Open DaliaAymanAmeen opened 4 years ago
Can you suggest a use case(example) for this algorithm through which we can decide what all is needed to get this algorithm implemented? The use case can include the inputs to a function(in which the algorithm you are suggesting is implemented) and the output of the function.
Is this document relevant to the algorithm?
Yes it does. And in our design, the input to the function will be (the folder that contains document files, and the word to be found). As for the output it will be the number of the documents that contain that word and the names of the documents themselves. Let us know what do you think?
the input to the function will be (the folder that contains document files, and the word to be found).

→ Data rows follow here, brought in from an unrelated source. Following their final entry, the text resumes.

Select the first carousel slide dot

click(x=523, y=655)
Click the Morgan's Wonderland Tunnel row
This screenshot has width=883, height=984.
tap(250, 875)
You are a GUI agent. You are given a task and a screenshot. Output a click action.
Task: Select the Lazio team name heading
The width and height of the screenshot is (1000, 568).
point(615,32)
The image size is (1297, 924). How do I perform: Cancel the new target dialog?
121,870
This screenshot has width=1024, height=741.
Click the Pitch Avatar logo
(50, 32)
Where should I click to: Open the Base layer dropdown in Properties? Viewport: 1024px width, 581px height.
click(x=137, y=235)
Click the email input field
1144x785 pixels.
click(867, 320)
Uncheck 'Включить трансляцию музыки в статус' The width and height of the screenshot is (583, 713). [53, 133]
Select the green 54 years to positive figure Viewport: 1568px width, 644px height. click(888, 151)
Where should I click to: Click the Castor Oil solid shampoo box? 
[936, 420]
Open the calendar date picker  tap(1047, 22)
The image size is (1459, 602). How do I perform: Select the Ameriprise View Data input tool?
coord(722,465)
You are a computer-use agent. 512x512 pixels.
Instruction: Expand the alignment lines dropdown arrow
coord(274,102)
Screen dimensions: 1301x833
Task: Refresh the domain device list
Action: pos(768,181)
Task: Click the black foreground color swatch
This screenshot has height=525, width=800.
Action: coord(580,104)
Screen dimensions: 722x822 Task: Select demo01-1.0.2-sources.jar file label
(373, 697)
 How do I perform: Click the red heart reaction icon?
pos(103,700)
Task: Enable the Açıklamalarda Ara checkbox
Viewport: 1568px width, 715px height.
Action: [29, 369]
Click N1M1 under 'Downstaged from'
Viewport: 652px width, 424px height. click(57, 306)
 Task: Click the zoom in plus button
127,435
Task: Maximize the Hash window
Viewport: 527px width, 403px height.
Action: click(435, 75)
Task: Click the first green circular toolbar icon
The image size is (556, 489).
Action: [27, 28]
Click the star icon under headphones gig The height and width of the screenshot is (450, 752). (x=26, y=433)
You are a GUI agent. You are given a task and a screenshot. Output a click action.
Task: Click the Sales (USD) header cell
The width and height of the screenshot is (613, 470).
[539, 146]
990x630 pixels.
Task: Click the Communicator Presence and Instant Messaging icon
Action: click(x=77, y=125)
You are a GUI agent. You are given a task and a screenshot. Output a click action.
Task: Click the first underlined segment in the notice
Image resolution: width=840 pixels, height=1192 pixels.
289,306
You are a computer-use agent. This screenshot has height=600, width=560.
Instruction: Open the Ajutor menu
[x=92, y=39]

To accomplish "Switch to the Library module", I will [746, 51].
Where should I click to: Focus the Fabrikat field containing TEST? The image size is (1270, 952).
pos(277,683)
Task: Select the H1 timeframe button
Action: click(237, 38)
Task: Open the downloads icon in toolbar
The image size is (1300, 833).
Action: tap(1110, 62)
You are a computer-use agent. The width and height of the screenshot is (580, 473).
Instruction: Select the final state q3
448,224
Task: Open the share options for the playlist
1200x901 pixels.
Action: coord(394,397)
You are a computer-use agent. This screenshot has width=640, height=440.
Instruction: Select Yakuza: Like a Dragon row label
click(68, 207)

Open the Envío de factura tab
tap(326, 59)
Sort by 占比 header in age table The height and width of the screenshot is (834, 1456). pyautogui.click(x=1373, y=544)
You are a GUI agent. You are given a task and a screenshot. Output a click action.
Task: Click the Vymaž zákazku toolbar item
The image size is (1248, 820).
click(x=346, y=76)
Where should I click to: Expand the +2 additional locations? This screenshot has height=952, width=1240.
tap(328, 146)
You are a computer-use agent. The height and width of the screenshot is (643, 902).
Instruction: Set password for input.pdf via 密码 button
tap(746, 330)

So both string inputs, first one path to the folder and the second word to be found. Though exact meaning of document in the context of this algorithm need to be figured out. Wouldn't it be more natural and practical to have a list of strings and a word which is to be searched for in the list. Is this possible to do it? I will read the paper and will give you a more clear opinion on the feasibility of the algorithm.
So, this is what I understood of the requirements for the algorithm after going through first few pages of the document,
So, we should go for a list of strings as a list of documents and the map reducer will generate the postings list for each term. What do you say on this?
i had studied Information retrieval and implementation and inverted index,So can I take up this issue to solve?
This issue isn't on priority right now. You may go through https://github.com/codezonediitj/pydatastructs/wiki/Planned-Features-for-v0.0.1 as it contains those features which we are interested to complete at the moment.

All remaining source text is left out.